No such thing as a masculine verb in Greek: it can mean ‘he/she/it was seen’ – and it can refer either to John or to the vision.

“No such thing as a masculine verb in Greek” —

Here is the citation for this:

http://rdlindsey.com/revnotes/Irenaeus.htm

I think the writer may have meant that the verb agrees with the nominative case — not “masculine.” Would that be more accurate? How would you rephrase this?

The problem is that it is not clear whether the subject of the Greek verb refers back to John or the apocalypse.

Perhaps the writer was confused with the Latin translation (which denotes gender in the passive perfect tense (though neuter – visum est – or so it is thought, which makes the passage problematic since it can refer to neither John – visus est – nor the apocalypse – visa est).

I would say that the subject of the verb is ambiguous in Greek.

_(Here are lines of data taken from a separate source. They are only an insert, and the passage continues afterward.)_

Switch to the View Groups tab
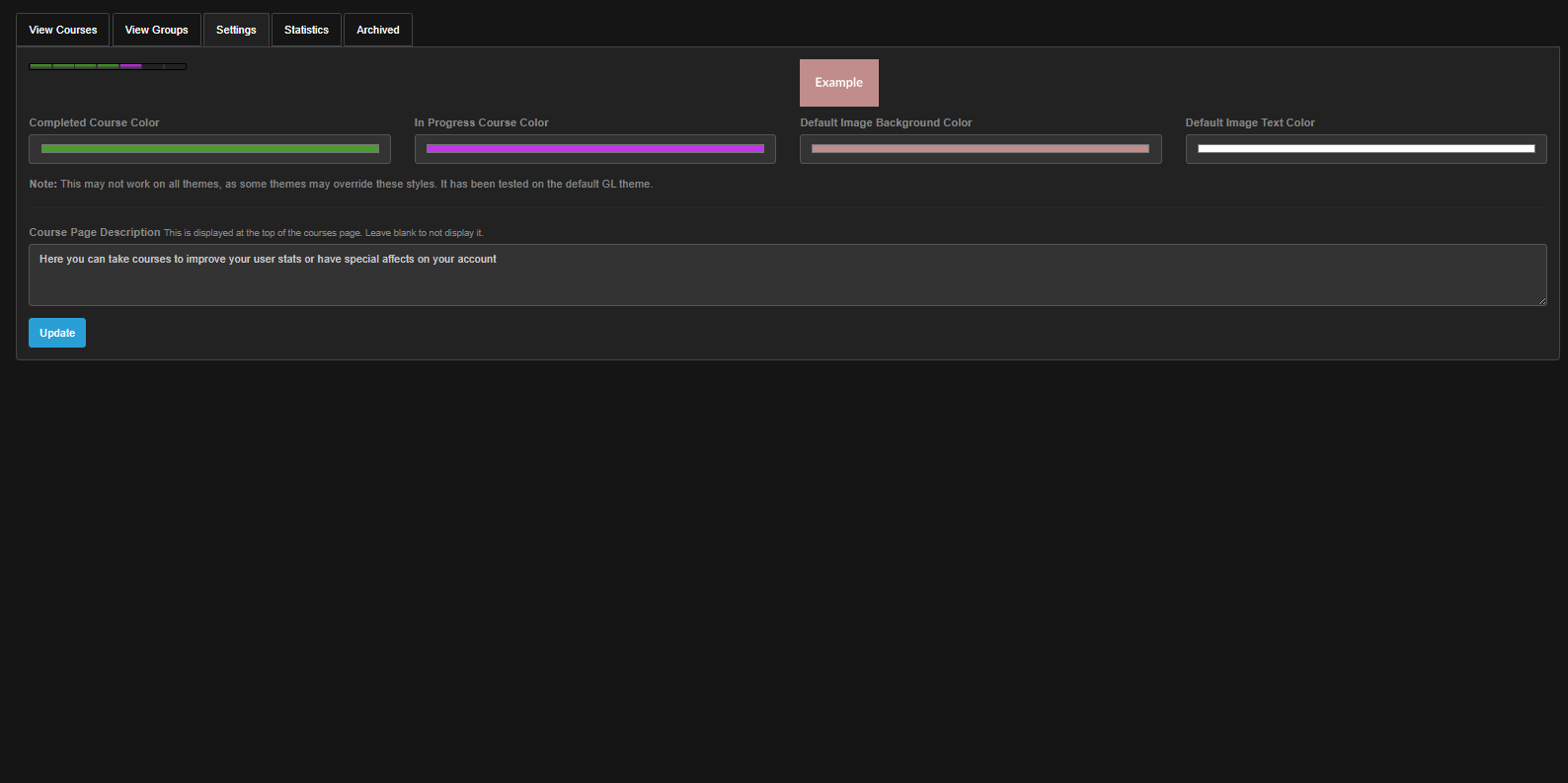 tap(156, 30)
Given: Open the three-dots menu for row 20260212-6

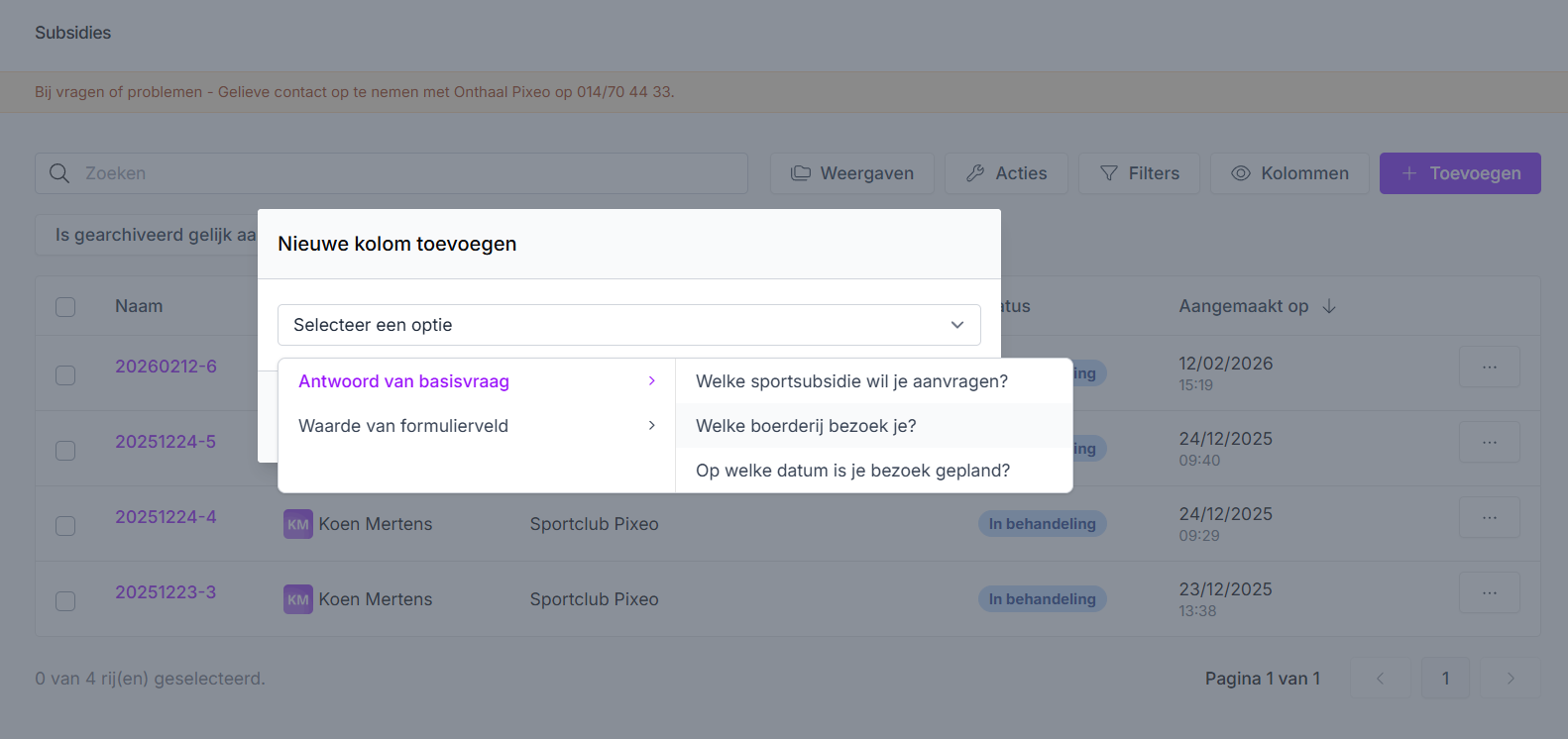Looking at the screenshot, I should click(x=1489, y=368).
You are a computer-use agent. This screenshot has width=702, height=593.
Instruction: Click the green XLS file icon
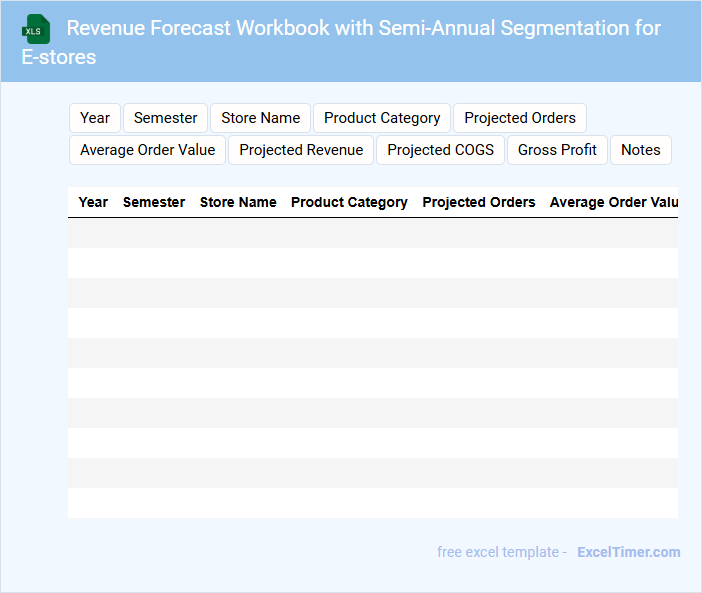[36, 29]
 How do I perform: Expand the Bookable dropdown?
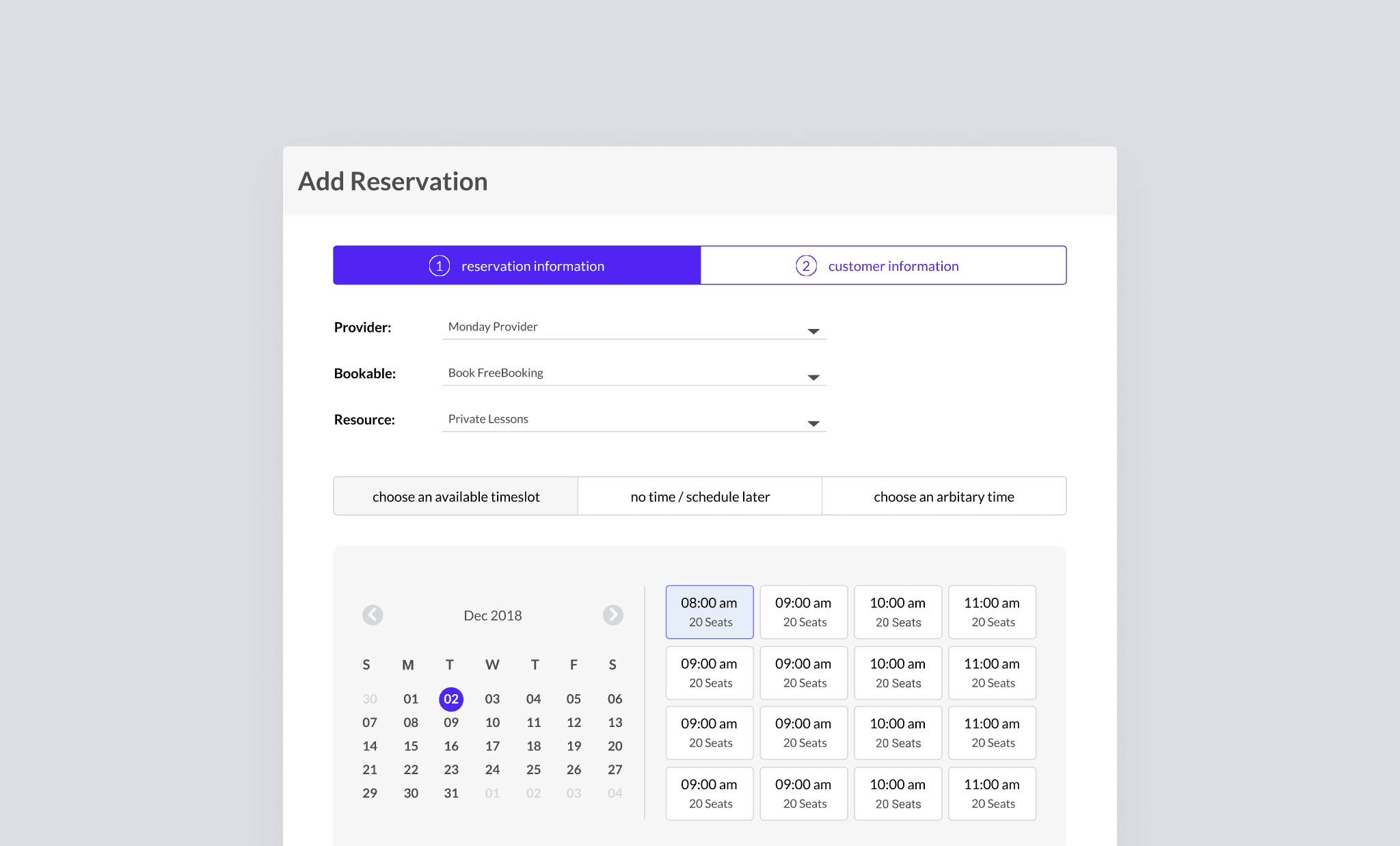pyautogui.click(x=813, y=378)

As I said in the article, I am neither a Greek nor Latin scholar by any stretch. But my understanding is that even the vision – visio – does not work here either, since it is a feminine noun.

By CONTEXT alone, I would say that Irenaeus was saying simply in paraphrase: “If it were necessary for us to know the meaning of 666, John could have announced it (told it verbally) because he was seen recently — almost in our day — during the time of Domitian.”

It makes less sense to say that the vision was seen almost in our day, since that is not cause for John announcing the meaning of 666.